I end up nursing and hiding yet another open sore.

But I am still sitting, 20 days clean, my chosen God, my chosen cross

Not yet manifested as that constant baggie I savagely protected and completely injected

Successfully, my guilt again circumvented.

Thankfully, today I haven’t allowed to be infected.

But I have no structure to be tested and as my history suggested

My confrontation of my obsession will need assimilation into a new order

A new education, a creation of a clear border.

I don’t want anything specific, just less of the horrific.

Because my sweetest friend, my mortal enemy

Soon, it will be whispering how much it is missing me

My abcessed devotion to my life corrosion

Even though it is in me, mixed with my chemistry

Heroin made me return to its church religiously

My own better form of worship, a personality retail

Synthetic happiness on sale! While buying rigs through the mail.
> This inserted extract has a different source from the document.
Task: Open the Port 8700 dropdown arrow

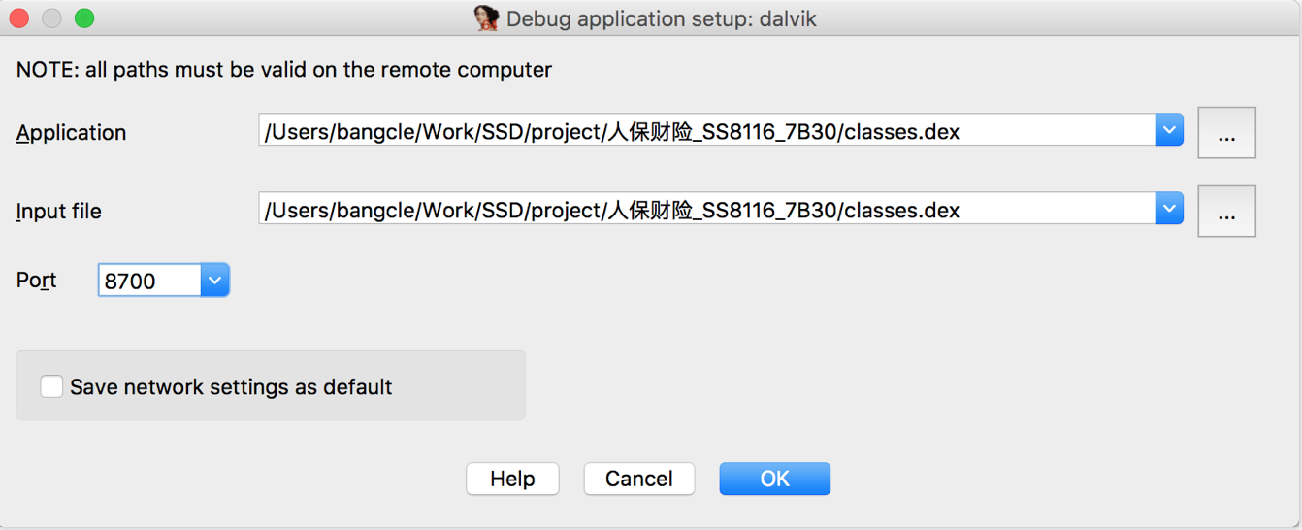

But I need to submit to the reality refill

Without running to cook down a hillbilly heroin pill

The pharmaceutical medicine in competition with my street drug insulin

Yep, I used it to get well, to wear my mask of “normal”, cast my sanity spell

But I’ve been unmasked as a liar, a thief, and a cheat.

I know my sticky treat has its ways of securing me an early entry

Into life’s only guarantee…

Death, our one true inevitability.

But I am showing up to plead, please…oh please,

Take this needle away from me. I am sick of it, finally.

I am asking you, the people of my nature

Help me to suture up my opioid future.

I am not a soldier, a sober trooper.

No, relatives of this emptiness

Please be without my family’s hatefulness

‘Cause I no longer want to condescend

the ability of the addict to transcend

this clever homicidal friend

like I usually would have been.

I don’t have the strength anymore to pretend

That the empty promises of the fix does not offend

Who and what I truly want to believe I am.
 
Very nice poem. And the courage to share it with us is very inspireing. I myself a recovering addict have did nothing but write when trying to get off the drugs. I wrote songs and poems sometimes 10 in one day( along with maybe 10 packs of smokes). After reading yours I may have the courage to share some later down this road of my recovery. The one line you used really was amazing "Like all efficiently abused humans, I fed my delusion". I wish you the best and thank you for the inspiration. And Thanks.